L’heure n’est pas aux prises de position caricaturales du « Pour ou Contre le nucléaire » ! POURHuy se veut pragmatique, réaliste et cohérent par rapport à son ancrage local. Il est ridicule ici de convoquer les fantômes de Fukushima et de Tchernobyl pour obtenir une fermeture, même partielle, de nos installations nucléaires …

Comme notre transition énergétique n'est qu'à ses timides débuts, il faut admettre et comprendre que nous avons encore à poursuivre l'exploitation de nos centrales pendant au moins 15 à 20 ans. La centrale nucléaire de Tihange est une entreprise essentielle au fonctionnement et à la pérennité de notre Ville. ENGIE-Electrabel est un partenaire avec qui nous devons collaborer en bonne intelligence pour préparer l'après-nucléaire et surtout préserver la situation économique privilégiée de la Ville de Huy.

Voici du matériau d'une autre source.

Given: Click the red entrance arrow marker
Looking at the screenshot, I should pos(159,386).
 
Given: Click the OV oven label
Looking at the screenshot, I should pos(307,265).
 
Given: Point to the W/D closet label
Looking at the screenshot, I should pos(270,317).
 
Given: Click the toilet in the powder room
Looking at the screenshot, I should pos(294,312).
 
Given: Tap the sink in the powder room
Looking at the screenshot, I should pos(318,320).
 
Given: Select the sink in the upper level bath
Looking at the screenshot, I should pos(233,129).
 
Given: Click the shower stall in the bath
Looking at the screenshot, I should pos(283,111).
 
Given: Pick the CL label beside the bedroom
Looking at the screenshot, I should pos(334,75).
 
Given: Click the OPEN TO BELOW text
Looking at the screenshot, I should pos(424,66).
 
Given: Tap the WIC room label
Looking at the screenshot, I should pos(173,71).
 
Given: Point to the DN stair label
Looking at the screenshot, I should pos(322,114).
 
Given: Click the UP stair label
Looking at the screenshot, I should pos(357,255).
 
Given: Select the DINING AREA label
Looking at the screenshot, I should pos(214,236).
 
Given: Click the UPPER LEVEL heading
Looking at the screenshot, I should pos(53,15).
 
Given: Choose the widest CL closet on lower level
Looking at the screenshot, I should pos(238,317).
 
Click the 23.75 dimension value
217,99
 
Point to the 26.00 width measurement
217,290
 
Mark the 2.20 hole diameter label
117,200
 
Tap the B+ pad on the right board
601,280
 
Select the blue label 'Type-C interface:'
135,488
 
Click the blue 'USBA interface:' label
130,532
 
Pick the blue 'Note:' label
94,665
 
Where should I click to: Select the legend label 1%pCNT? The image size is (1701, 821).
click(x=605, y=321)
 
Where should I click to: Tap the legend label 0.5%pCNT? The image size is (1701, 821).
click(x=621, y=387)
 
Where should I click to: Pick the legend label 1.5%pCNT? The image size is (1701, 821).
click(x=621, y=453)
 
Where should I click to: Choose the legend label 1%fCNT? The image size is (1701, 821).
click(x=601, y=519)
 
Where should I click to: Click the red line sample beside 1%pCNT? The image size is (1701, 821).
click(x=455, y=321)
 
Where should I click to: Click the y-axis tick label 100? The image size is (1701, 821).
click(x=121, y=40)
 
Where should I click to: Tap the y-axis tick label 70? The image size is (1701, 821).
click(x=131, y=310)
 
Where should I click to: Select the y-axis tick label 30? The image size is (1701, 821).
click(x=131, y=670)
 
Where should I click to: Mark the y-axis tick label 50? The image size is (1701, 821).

Sans la centrale nucléaire, aujourd’hui, ce sont près de 1850 emplois directs et indirects + 1500 durant les révisions qui disparaissent du jour au lendemain. Additionné aux pertes directes énormes que la ville devrait essuyer au niveau de son budget, on aurait droit à une vague de chômage qui n'aurait pour effet qu'un appauvrissement global de la population hutoise, qui se traduirait à son tour par un appauvrissement de la ville. Sans compter que notre commerce, déjà en grande difficulté, en serait lourdement affecté.

Sans la centrale nucléaire, le budget de la ville se verra réduit d'1/3 (~15 000 000€). Il s'en suivra qu'une grande partie des employés de l’administration, du CPAS et de la police, perdra inéluctablement son emploi également, obstruant de facto, entre-autres, l'entretien de la ville ainsi que toute son organisation et remettra en question le bien-être et la sécurité de tous les hutois.

Des investissements doivent être réalisés ! Le mouvement POURHuy propose que la ville suive de près un renforcement du contrôle et de la sécurité en effectuant avec transparence tout ce qui est nécessaire pour être certain de prévenir tout problème éventuel qui mettrait en péril la sécurité des habitants. 

Enfin, POURHuy remarque que Ecolo-Huy et le Ptb se sont engagés à participer à cette chaîne humaine du 25 juin prochain. Les premiers, engoncés dans une logique partisane dictée par leur direction nationale sans réflexion quant à l’impact local et les seconds dans une logique populiste qu’ils manient sans nuance et qui ne voit pas plus loin que le bout de son nez.